▸ **What you are asked to do**:
Convert the material below into a JSON list of strings with one string per line, skipping blank lines and omitting the pictures.

:: Records to use ::

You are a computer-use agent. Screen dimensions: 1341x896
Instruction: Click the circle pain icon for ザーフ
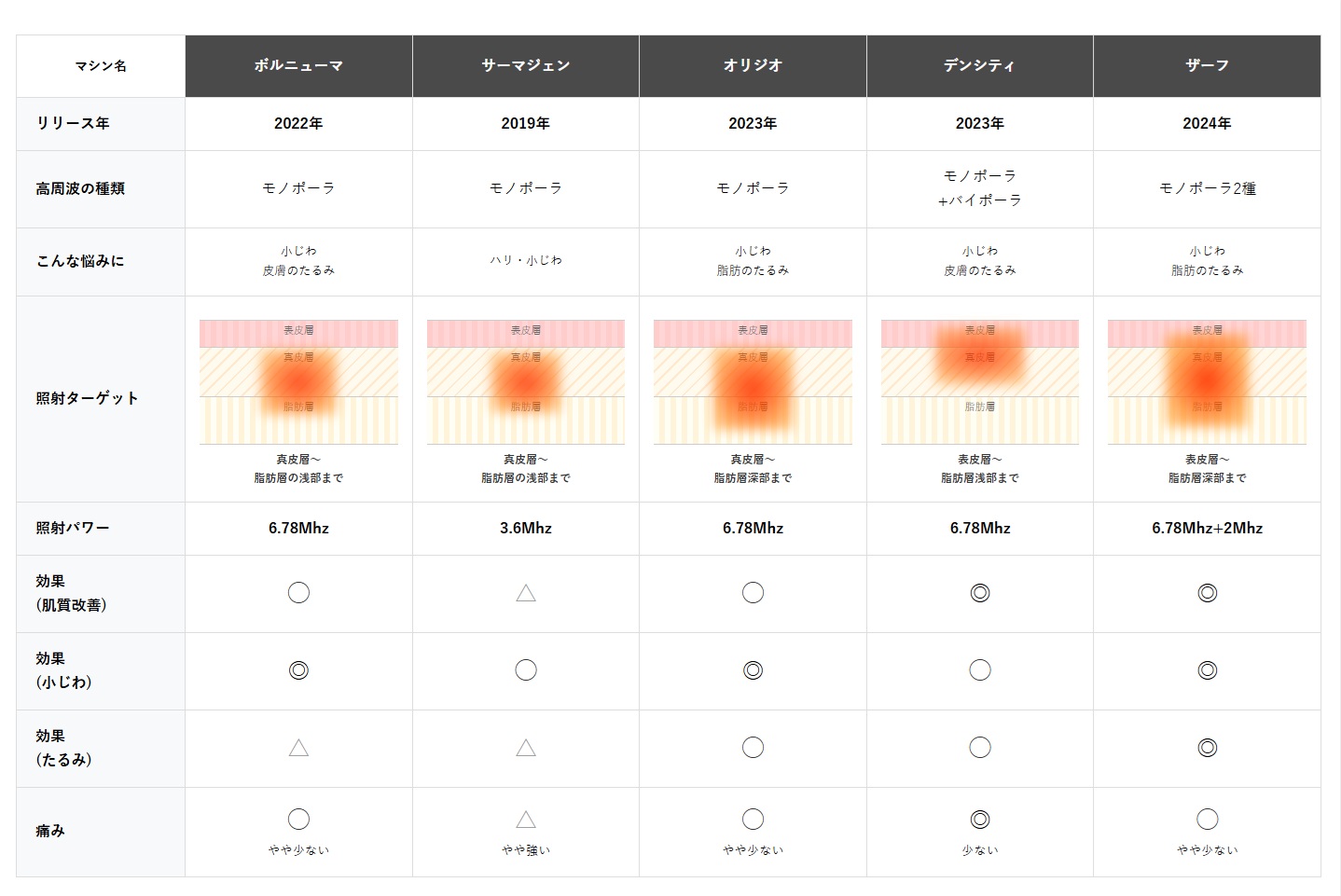pyautogui.click(x=1207, y=820)
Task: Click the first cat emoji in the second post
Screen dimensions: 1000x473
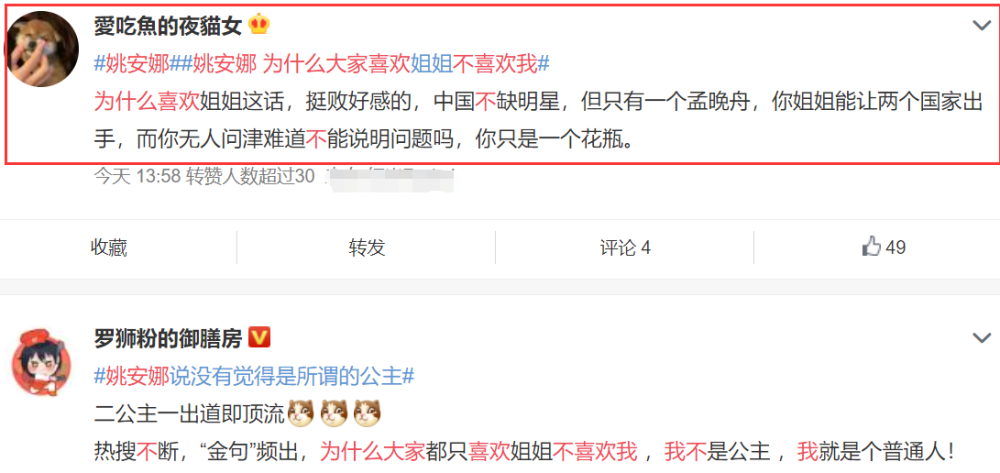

:::

▸ **Written answer**:
[
  "You are a computer-use agent. Screen dimensions: 1341x896",
  "Instruction: Click the circle pain icon for ザーフ",
  "pyautogui.click(x=1207, y=820)",
  "Task: Click the first cat emoji in the second post",
  "Screen dimensions: 1000x473"
]